» Given records:

---

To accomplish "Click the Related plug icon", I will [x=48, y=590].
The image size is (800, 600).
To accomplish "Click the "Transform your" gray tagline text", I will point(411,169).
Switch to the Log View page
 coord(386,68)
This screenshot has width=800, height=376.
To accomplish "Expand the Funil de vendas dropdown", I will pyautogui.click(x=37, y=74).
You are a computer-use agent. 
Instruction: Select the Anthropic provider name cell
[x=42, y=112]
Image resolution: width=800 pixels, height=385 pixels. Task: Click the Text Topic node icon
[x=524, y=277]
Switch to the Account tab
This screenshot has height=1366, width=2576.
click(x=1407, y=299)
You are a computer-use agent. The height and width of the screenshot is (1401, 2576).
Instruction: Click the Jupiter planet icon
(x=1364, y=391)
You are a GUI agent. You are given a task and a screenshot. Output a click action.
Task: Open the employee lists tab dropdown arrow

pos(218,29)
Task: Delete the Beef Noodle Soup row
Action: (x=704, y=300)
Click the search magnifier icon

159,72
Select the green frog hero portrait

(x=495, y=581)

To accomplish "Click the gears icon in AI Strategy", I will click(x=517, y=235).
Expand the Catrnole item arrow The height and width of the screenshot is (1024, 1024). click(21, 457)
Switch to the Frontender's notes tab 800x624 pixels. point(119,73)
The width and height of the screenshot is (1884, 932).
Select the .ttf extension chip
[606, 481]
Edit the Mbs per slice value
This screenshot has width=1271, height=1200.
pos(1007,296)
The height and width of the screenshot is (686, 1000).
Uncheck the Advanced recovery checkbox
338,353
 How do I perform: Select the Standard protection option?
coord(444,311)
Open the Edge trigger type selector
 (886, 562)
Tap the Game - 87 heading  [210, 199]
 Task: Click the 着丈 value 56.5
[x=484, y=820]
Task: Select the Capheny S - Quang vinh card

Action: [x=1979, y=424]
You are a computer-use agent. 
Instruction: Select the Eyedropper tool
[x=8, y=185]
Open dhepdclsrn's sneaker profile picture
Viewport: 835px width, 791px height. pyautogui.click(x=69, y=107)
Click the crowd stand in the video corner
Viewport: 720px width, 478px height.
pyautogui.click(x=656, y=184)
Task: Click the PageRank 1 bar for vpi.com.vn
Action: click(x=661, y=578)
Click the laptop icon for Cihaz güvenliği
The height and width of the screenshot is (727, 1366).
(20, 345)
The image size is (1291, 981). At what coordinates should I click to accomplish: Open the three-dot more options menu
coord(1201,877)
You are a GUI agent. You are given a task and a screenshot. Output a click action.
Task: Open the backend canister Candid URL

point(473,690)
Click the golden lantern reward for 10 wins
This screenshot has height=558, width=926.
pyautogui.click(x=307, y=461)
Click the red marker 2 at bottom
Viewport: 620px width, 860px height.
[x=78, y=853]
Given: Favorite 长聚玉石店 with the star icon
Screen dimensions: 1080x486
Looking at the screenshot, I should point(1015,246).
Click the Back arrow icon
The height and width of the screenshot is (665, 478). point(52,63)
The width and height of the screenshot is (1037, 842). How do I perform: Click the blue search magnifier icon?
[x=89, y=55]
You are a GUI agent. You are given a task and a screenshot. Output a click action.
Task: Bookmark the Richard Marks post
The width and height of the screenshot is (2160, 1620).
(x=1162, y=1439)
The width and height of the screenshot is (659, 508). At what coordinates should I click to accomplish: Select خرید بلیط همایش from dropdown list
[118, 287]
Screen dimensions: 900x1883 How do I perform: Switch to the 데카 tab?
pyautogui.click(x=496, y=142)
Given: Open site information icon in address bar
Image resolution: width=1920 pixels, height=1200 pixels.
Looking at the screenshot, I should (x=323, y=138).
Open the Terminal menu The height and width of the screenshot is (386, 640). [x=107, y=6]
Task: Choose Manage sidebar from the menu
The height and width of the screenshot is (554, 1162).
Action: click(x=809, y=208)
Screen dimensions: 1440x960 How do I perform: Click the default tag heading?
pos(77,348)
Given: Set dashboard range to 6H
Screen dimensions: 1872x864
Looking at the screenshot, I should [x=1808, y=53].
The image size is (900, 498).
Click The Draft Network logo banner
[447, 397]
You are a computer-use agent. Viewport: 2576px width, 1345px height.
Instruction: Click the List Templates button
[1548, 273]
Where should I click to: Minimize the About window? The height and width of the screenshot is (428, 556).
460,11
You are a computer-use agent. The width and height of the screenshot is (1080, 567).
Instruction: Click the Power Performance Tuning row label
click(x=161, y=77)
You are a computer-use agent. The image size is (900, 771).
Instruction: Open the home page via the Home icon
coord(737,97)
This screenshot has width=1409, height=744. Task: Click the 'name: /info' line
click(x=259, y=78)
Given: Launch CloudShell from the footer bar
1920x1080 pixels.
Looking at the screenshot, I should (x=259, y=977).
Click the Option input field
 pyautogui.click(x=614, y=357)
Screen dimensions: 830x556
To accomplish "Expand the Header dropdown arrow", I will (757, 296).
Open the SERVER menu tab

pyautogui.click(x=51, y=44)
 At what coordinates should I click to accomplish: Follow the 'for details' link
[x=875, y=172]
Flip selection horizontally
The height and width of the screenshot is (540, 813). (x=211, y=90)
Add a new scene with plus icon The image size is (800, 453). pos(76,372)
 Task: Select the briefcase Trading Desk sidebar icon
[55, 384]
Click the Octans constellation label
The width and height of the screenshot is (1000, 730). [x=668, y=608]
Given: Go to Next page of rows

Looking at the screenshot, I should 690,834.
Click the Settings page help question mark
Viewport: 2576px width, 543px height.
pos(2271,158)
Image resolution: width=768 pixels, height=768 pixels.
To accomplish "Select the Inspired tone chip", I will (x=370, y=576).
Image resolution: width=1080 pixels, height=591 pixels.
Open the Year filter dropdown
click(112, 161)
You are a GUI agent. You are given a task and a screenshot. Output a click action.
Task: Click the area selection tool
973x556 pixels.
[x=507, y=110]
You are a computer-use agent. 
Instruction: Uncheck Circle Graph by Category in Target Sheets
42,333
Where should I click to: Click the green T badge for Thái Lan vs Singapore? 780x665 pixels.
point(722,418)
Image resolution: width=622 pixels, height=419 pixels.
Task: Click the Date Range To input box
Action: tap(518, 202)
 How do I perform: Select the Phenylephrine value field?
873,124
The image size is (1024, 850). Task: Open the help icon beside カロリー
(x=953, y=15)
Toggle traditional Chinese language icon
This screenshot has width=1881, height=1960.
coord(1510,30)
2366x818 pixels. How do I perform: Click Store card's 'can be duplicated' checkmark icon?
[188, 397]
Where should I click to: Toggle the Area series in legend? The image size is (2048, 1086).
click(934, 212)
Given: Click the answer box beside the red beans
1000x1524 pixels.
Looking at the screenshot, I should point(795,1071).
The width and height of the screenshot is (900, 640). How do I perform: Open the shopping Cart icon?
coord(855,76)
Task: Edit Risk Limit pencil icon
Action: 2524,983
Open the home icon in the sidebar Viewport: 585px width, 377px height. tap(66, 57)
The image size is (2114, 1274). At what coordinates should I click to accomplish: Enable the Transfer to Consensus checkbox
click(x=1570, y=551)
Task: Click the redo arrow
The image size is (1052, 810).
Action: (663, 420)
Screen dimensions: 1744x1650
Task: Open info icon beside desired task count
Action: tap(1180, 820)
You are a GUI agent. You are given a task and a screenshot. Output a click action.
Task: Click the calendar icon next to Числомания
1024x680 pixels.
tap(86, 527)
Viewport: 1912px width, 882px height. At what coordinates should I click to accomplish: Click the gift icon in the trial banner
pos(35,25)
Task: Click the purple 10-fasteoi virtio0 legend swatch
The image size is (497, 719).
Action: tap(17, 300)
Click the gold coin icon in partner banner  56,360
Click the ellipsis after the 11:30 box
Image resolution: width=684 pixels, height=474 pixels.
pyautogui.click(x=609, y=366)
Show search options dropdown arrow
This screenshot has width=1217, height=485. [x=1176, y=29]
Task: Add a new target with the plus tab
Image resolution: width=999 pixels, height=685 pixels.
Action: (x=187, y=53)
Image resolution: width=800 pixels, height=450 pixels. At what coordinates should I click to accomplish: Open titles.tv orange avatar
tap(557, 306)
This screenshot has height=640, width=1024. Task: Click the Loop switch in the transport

---

» Exercise: Scale the data from the line containing "Task: Click the 着丈 value 56.5" through the line containing "[x=8, y=185]" by writing out every line in that stretch again, with each coordinate in the answers multiplied by 0.75 and rounded to a whole number (halves round up). Give only those lines.

» Written solution:
 Task: Click the 着丈 value 56.5
[x=363, y=615]
Task: Select the Capheny S - Quang vinh card

Action: [x=1484, y=318]
You are a computer-use agent. 
Instruction: Select the Eyedropper tool
[x=6, y=139]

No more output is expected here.